À l’étranger, le film rapporte 40 millions de dollars lors de son premier week-end et effectue de bons démarrages au Royaume-Uni, en France, en Australie, au Mexique, en Corée du Sud et en Chine, pays où il récolte 29 millions de dollars de recettes au cours de ses trois premiers jours en salles. Ces scores permettent aux studios d'engranger quelques millions supplémentaires et de pallier le non-succès du film dans son pays d’origine comparé à son prédécesseur. À l’arrivée, Alien: Covenant a rapporté environ 240 millions de dollars dans le monde pour un budget de production estimé à 97 millions, soit un score inférieur aux attentes du studio. Comparé à Prometheus et ses 400 millions, Alien : Covenant marque une baisse significative d’intérêt pour la saga. En comparaison avec les autres opus, il est perçu comme un épisode intéressant mais imparfait. Il apporte des éléments intrigants à la mythologie Alien, en particulier sur les origines des créatures, mais manque de la simplicité efficace et terrifiante des premiers épisodes. La promotion confuse du film, l’entêtement de Scott à vouloir complexifier la saga et à ne pas répondre aux questions des spectateurs, ainsi que le manque de clarté sur la direction empruntée par cette nouvelle franchise font partie des raisons du désintérêt progressif des fans pour la saga.

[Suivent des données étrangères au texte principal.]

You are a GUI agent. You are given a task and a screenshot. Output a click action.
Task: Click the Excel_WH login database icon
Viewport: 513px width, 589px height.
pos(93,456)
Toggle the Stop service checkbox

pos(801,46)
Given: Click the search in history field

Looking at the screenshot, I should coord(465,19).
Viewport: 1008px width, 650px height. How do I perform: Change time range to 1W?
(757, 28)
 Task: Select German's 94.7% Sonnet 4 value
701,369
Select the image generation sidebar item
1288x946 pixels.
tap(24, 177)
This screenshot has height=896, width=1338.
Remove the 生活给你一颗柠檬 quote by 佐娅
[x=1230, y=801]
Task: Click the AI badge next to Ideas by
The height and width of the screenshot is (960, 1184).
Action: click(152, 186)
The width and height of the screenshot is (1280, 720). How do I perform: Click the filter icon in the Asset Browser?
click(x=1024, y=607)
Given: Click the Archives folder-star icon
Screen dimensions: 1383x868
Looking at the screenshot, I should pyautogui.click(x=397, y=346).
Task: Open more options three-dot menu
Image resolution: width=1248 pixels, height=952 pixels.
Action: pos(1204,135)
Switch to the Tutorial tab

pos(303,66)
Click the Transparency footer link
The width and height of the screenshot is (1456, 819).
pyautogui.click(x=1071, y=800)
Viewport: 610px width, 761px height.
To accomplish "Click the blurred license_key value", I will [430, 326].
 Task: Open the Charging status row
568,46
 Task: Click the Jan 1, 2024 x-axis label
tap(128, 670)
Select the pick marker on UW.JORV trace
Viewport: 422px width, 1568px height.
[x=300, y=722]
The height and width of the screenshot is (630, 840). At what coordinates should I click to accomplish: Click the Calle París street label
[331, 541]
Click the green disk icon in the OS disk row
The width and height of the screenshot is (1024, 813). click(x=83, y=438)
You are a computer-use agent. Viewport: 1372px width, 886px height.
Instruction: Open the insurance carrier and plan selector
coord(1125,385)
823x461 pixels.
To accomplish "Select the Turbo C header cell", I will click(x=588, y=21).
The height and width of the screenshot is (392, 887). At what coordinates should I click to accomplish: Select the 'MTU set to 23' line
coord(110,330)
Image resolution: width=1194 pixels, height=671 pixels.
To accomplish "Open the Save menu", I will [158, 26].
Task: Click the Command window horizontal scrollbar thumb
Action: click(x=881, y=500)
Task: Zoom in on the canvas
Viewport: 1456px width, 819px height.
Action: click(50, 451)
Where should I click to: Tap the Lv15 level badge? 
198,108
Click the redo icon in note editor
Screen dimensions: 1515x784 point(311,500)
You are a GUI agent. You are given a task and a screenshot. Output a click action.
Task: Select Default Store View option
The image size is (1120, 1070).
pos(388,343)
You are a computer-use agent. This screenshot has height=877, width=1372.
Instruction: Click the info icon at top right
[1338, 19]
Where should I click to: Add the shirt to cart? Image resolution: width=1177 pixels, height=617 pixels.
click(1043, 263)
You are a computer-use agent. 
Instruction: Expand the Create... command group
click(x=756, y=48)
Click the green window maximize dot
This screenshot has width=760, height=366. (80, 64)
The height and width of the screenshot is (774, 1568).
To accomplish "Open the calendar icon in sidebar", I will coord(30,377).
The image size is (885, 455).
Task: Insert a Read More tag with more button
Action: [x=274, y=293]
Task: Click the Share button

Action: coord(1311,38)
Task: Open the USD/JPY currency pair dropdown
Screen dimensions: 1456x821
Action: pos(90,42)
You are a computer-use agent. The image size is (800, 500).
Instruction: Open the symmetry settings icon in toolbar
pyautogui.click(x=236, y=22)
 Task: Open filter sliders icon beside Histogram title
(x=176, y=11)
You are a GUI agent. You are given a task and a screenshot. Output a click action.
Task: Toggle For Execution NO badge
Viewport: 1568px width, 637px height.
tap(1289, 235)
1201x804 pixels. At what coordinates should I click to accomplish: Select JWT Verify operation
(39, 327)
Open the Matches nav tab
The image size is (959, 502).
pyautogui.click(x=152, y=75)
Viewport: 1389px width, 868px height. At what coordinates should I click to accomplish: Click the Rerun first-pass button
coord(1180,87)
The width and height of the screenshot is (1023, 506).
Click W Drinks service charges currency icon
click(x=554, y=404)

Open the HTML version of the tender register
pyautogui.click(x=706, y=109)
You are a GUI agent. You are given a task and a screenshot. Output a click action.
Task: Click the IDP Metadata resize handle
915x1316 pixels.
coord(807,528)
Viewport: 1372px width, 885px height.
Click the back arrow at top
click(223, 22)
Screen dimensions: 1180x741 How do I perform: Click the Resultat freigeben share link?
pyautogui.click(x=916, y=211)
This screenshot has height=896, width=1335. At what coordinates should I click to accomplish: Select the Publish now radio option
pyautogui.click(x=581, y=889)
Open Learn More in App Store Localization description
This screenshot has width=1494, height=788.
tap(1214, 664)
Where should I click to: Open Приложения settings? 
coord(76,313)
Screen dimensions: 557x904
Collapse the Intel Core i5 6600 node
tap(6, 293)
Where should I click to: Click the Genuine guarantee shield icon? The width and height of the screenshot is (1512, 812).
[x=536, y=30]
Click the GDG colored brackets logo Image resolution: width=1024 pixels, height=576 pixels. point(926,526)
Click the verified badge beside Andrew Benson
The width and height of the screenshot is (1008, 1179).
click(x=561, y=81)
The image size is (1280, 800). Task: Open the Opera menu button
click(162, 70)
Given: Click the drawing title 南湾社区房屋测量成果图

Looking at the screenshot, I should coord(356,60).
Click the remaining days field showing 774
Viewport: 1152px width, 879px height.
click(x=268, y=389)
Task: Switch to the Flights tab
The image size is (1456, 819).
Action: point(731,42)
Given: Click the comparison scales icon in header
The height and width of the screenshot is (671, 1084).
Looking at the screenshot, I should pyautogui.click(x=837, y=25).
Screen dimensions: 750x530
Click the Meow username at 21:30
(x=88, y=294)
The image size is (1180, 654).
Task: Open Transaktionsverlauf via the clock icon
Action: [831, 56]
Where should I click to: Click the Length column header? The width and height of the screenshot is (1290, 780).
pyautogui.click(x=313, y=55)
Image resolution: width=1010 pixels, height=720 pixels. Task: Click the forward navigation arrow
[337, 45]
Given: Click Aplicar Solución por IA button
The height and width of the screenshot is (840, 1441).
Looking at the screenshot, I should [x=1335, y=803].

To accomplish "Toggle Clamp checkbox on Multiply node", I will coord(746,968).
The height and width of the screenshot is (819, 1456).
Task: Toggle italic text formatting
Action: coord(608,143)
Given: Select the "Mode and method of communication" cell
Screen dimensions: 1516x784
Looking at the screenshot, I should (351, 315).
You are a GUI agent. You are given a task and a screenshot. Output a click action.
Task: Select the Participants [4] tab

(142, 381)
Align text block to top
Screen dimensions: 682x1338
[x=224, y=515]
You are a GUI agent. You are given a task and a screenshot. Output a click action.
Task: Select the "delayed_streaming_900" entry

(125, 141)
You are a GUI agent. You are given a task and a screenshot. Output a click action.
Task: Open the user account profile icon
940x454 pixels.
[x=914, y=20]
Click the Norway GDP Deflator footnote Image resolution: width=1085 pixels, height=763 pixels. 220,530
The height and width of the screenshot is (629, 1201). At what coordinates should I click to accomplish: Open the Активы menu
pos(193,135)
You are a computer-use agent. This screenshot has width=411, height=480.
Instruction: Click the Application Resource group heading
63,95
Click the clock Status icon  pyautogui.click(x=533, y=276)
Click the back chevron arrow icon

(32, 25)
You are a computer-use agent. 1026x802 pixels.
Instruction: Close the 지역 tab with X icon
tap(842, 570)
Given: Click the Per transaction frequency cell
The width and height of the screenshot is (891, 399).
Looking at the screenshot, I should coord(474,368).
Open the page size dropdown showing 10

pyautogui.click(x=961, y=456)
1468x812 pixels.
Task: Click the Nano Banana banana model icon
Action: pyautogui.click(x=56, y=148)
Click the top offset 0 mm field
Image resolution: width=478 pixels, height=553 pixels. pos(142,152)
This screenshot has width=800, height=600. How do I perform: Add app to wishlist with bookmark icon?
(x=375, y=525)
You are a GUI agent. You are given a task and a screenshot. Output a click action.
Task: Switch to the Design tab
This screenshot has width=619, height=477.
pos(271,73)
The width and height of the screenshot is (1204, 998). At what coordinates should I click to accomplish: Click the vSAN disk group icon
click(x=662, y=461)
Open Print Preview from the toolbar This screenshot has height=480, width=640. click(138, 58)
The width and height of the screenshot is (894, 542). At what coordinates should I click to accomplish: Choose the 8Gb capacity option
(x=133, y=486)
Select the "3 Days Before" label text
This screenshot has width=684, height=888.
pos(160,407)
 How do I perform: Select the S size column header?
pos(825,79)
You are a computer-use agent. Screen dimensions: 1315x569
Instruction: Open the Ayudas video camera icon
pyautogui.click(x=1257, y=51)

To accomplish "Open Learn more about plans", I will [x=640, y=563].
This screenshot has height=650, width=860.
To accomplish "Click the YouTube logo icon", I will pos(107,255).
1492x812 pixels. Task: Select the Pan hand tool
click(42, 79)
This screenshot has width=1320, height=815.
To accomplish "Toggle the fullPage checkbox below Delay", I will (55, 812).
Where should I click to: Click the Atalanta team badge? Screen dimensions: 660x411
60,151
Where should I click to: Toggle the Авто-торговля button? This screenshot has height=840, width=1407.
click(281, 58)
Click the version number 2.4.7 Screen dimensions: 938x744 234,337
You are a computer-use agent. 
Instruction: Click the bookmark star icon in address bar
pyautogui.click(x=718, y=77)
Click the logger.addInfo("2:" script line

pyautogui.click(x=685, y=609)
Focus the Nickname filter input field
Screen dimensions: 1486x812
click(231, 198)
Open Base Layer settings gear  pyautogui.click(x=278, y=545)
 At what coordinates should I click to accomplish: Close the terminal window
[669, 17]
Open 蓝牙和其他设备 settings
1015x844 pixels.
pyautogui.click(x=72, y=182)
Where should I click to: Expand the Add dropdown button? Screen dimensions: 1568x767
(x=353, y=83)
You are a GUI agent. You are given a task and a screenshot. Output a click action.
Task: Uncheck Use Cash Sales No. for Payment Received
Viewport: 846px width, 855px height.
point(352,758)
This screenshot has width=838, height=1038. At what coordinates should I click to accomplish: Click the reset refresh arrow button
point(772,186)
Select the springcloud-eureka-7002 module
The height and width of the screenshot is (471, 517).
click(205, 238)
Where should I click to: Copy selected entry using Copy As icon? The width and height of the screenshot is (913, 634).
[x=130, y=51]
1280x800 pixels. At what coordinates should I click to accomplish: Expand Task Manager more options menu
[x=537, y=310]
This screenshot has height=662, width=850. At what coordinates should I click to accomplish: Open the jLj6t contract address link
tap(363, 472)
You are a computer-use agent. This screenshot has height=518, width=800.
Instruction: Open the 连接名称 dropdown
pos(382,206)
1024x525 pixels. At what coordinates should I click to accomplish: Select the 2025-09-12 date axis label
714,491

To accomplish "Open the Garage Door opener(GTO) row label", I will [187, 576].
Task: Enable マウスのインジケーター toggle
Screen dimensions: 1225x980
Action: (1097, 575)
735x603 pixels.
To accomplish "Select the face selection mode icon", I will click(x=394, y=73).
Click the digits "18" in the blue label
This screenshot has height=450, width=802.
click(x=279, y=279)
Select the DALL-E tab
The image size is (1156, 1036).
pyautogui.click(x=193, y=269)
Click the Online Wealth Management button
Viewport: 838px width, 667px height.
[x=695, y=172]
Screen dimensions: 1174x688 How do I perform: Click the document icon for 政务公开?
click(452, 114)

Cette débâcle a pour effet de mettre en pause les projets de suites initialement prévus par Ridley Scott, notamment une intitulée Alien : Awakening. Le script de cette suite était pourtant rédigé, toujours par Jake Logan, et devait être une suite directe d'Alien : Covenant, dont la fin ouverte laisse un grand nombre de questions et le destin des survivants en suspens. Ce volet aurait suivi David, pourchassé par les derniers Ingénieurs, qui désirent se venger de l’extermination de leur espèce commise par l’androïde au début du film. Cette chasse les aurait conduits sur la planète LV-426 afin de connecter la prélogie avec Alien, le Huitième Passager et expliquer les raisons de la présence du Space Jockey dans le premier film. Cependant, suite aux résultats décevants de l'opus au box-office, 20th Century Fox annonce vouloir réévaluer la saga et même le projet d’Alien 5 envisagé par Neill Blonkamp finit par passer à la trappe en raison de cet échec, chose que le jeune réalisateur confirme sur les réseaux sociaux en 2017 après plusieurs mois sans nouvelles, malgré le soutien indéfectible de Sigourney Weaver. D’autant plus qu’un événement particulier vient bouleverser l’avenir d’Alien : l’acquisition de 20th Century Fox par Disney, qui, dès lors, devient officiellement propriétaire d’une des plus grandes franchises du cinéma d’horreur et de science-fiction.
Alien : Covenant est un film ambitieux mais inégal, qui tente de concilier horreur classique et réflexion métaphysique, sans forcément y parvenir. Si l’atmosphère, la réalisation et les scènes de terreur sont réussies, le manque de développement des personnages et certaines incohérences scénaristiques grossières l’empêchent d’atteindre le niveau des meilleurs opus de la saga. Il en ressort un spectacle visuellement prodigieux, qui mérite d’être vu ne serait-ce que pour son esthétique et l’interprétation étonnante de Fassbender, mais laisse un triste sentiment d’occasion manquée.